In the context of shell scripting, there are two types: indexed and associative.

This article will look at arrays and how to use them in the Bash shell. Many other shells support them, but most slightly differ in their usage.

Indexed Arrays

Arrays are a fundamental data structure in computer programming. They store multiple values behind a single variable and provide the tools for accessing and manipulating their content in different ways.

An indexed array is what most people think of when they hear array: an ordered collection of elements that are accessed by a numeric index (starting at 0) via subscripting.

Creating Indexed Arrays

Indexed arrays can either be created implicitly or explicitly.

The implicit variant is the simplest:

shell

EMPTY=()

COLORS=(red green blue)

The elements are separated based on the value of IFS, the internal field separator. It’s a special variable used to recognize word boundaries, meaning it determines how separate words are treated, like in an array declaration.

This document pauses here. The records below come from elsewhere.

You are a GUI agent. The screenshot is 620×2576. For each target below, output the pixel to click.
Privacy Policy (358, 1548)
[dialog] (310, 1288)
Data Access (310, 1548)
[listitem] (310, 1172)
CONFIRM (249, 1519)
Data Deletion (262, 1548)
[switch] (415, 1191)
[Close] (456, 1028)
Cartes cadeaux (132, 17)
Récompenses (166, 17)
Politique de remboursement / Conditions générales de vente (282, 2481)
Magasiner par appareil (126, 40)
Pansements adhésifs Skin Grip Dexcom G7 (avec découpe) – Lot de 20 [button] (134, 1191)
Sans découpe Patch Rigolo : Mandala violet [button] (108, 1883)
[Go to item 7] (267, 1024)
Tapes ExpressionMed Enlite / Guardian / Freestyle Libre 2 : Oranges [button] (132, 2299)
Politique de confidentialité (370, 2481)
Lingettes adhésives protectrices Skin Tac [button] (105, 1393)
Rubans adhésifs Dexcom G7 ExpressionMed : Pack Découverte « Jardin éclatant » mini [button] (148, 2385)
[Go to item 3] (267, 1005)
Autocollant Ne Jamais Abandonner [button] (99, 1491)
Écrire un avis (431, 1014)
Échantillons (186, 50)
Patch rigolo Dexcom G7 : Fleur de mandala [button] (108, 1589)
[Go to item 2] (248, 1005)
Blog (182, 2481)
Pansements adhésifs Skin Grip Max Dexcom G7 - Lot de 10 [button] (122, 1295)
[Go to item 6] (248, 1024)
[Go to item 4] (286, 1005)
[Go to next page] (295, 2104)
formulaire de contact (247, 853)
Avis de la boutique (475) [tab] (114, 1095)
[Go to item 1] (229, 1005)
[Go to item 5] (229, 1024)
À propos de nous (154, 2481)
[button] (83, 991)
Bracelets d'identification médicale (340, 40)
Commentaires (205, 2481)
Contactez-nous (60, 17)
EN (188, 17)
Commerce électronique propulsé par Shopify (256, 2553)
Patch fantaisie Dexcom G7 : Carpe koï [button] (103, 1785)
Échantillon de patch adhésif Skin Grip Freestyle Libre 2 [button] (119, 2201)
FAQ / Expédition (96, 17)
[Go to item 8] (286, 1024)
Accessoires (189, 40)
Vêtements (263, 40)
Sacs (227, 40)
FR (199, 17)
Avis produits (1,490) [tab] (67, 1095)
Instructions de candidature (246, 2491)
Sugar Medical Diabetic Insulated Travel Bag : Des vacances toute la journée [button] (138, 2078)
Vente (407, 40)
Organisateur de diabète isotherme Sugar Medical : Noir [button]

The default value is IFS=$ \t\n (space, tab, newline), but it can be changed as needed:

shell

# CREATE ARRAY WITH CUSTOM SEPARATOR
IFS=','
MEMBERS="Jimmy Page,Robert Plant,John Paul Jones,John Bonham"
LED_ZEPPELIN=($MEMBERS)

# RESET IFS
IFS=$' \t\n'

We need to do the additional step of using the MEMBERS variable, as the code between the parentheses of the array still must be valid, which wouldn’t be the case with the comma as a separator. But using expanding MEMBERS will do the right thing, thanks to the custom IFS.

Don’t forget to reset IFS! It’s used in other contexts, too, such as the read command.

Personally, I always quote the elements, just to be sure I don’t accidentally forget it. Thanks to the newline, array declaration can be made quite readable, like grouping arguments and values on the same line but still having them as separate elements:

shell

FFMPEG_ARGS=(
    "ffmpeg" "-y"
    "-r" "${FFMPEG_FRAMERATE}"
    "-force_key_frames" "expr:gte(t,n_forced*${FORCE_KEY_FRAMES_EVERY_X_SEC:-2})"
    "-movflags" "+faststart"
    "-flags" "+global_header"
)

The simpler, implicit array declaration is suitable for most use cases.

However, we can make it explicit by using the declare command which allows setting attributes on any kind of shell variable:

shell

declare -a COLORS=("red" "green" "blue")

declare -a EMPTY

The -a attribute marks the declared variable as an array.

Although POSIX-based shells don’t enforce types like a strongly typed language, it still makes sense to declare variables with their correct type.

First and foremost, it signals explicit intent to any reader of your code, which improves clarity and maintainability.

Second, the other recipients of the script, the shell that runs it or a linting tool like ShellCheck, are told about your intent. This way, they have the opportunity to ensure that it’s treated correctly and might prevent unexpected behavior down the line.

Furthermore, using declare in a function creates a locally scoped variable, avoiding conflicts with other variables and unintended side-effects, like accidental re-assignment:

shell

COLORS=("red" "green" "blue")

new_scope () {
    declare -a COLORS=("cyan" "yellow" "magenta" "black")
    echo "(local) The second color is ${COLORS[1]}"
}

new_scope

echo "(global) The second color is ${COLORS[1]}"

Without the declare command, the second echo would also print out yellow.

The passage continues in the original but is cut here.